Assumptions and deviations

  • Virtual-cohort covariate distributions. Body weight, BSA, HDL-C, RF (log-normal), total protein, albumin, and creatinine clearance are drawn from independent truncated-normal or log-normal distributions with parameters approximating the Frey 2010 Table I medians and observed ranges. Smoking is drawn from a Bernoulli with p=0.18 to match the ~18% smoker prevalence in Frey 2010 Results (p759). The simulator treats the covariates as independent, whereas in the source data BSA, weight, BMI, total protein, and albumin are correlated; the approximation is acceptable because the resulting marginal distributions match the Table I summaries within 1 SD.
  • No subject-level observed data.
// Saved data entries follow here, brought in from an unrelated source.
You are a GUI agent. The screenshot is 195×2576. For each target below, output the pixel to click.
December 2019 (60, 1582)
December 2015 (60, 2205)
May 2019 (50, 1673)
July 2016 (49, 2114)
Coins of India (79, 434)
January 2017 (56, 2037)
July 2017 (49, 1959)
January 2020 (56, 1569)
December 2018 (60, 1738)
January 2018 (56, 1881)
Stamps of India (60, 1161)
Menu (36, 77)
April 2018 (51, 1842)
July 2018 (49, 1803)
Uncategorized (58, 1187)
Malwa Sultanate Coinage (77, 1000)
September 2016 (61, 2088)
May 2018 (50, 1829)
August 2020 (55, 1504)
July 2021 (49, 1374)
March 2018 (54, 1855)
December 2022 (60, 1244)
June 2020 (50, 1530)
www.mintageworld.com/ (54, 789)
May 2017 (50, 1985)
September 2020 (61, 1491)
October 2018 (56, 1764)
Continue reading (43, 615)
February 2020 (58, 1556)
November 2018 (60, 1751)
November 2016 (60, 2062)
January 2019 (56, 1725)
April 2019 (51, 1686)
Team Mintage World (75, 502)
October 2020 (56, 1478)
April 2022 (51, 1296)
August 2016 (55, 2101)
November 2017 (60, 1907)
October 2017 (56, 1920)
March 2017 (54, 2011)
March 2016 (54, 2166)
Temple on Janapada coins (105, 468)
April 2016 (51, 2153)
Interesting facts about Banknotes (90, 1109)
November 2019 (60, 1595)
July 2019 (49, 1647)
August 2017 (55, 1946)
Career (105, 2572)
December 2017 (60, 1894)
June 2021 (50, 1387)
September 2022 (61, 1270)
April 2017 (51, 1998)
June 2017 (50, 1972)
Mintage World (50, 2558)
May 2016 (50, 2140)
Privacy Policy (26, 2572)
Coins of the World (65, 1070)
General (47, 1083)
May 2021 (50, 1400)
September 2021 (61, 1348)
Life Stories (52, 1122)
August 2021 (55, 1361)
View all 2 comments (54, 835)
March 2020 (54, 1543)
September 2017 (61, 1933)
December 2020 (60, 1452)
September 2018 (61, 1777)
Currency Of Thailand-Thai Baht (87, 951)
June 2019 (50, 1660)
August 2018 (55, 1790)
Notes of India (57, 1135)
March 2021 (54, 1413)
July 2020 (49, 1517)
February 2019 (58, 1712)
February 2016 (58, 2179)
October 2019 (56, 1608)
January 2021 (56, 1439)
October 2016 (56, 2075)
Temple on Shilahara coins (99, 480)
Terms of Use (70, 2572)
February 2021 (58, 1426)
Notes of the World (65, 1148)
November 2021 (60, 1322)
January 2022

Frey 2010 does not release subject-level concentrations; the validation reproduces Table IV summary statistics and Figure 4’s VPC bands rather than overlaying observed points.
  • Simulation horizon. This vignette simulates 6 Q4W doses (168 days) instead of the 12-dose / 48-week horizon of Frey 2010 Table IV. Accumulation ratios reported in Table IV (~1.1-1.2x for AUC and Cmax, ~2x for Cmin) are small because the dosing interval exceeds three linear-range half-lives; the difference between dose 6 and dose 12 at steady state is therefore negligible for the mean comparison.
  • CRCL units. The canonical CRCL covariate column carries raw creatinine clearance in mL/min for this model (Frey 2010’s parameterization), not the BSA-normalized mL/min/1.73 m^2 form used by some other models in the package. See the per-model covariateData[[CRCL]]$notes.
  • Residual-error label swap. The model uses propSd = 0.22, addSd = 2.4 ug/mL; the Frey 2010 Table II header swaps the sigma_prop / sigma_add Greek subscripts but the row labels and values are unambiguous. See the Errata section above.
  • Dosing assumption. Doses are administered as 1-hour IV infusions with dur = 1/24 day, matching Frey 2010 Methods (p754). The difference between bolus and 1-hour infusion at sampling times beyond the infusion is negligible given the ~21-day terminal half-life.